Sanjana leva les yeux au ciel.
- Attends E., j'ai un pouvoir de télépathie, il est normal que je m'en serve à mon avantage, émit-elle dans un sourire.
Je lâchai un soupir exagéré à l'entente de ses propos et reportai mon attention sur ce qui m'entourait. Alisa venait de s'emparer d'un bol de maïs grillés et s'était installée non loin de Martial, avant de s'amuser à le bombarder de maïs alors que le Guerrier dormait encore. Sanjana suivit mon regard.
- Qu'est-ce que tu fais ? demanda-t-elle à la Banshee.
Alisa étouffa un rire.
- Je veux voir si la bouffe est capable de le tirer de son profond sommeil, lâcha-t-elle.
- Oh ! Passe les missiles ! s'enthousiasma la Sirène.
Alisa se mit à rire et lui lança un sachet de maïs.

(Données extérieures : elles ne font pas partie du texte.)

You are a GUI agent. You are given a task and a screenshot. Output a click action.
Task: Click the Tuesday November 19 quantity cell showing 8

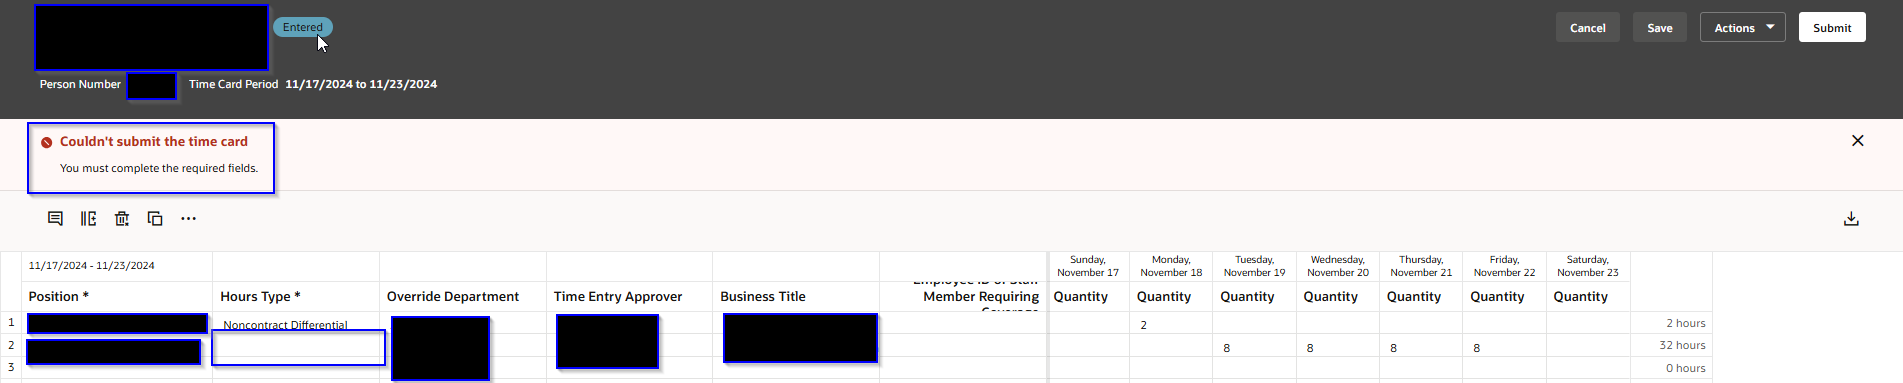click(x=1254, y=347)
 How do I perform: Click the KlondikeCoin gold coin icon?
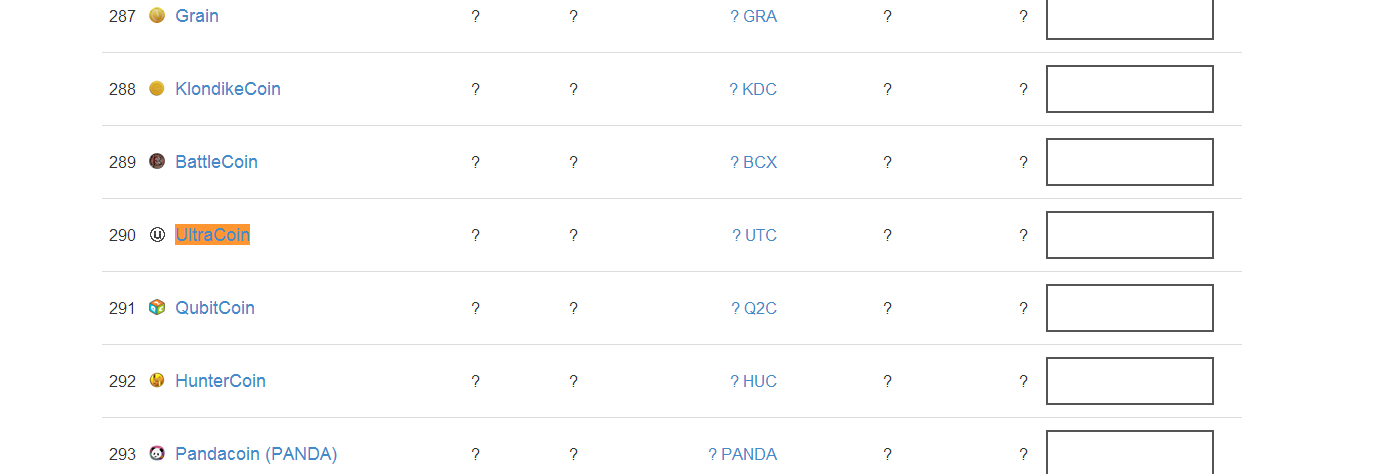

La Sirène en mangea une pincée avant d'en prendre une autre et de les jeter sur la tête du Guerrier. Quelques grains restèrent coincés dans les plumes de sa chevelure. Alisa lui jeta une poignée de maïs à la figure et Martial poussa un grognement dans son sommeil, sans pour autant se réveiller.
- Punaise, il a le sommeil encore plus lourd que Kairos ! commenta Sanjana.
- C'est possible ? renchéris-je.
- Il vient de battre un record, ricana la Sirène.
Martial finit par se réveiller quand un grain lui atterrit dans le nez. Il se redressa d'un geste brusque et éternua. Alisa et Sanjana partirent en fou rire. Le Guerrier se massa la tête, confus, et en décrocha quelques grains de maïs qui y étaient coincés. Il lança un regard aux deux Obscuras mortes de rire avant de comprendre.
- Je veux bien qu'on me réveille avec de la nourriture, mais je préférerais qu'on me la jette dans la bouche, commenta-t-il.
- C'est que ce morfal ne perd jamais le nord, se moqua Rose qui avait assisté à toute la scène.
Martial lâcha un grand sourire avant d'ébouriffer ses plumes pour en faire tomber toutes les graines de maïs. Une fois fait, il se redressa et piqua le sachet de maïs des mains d'Alisa afin d'en manger. Cette dernière poussa un cri de protestation.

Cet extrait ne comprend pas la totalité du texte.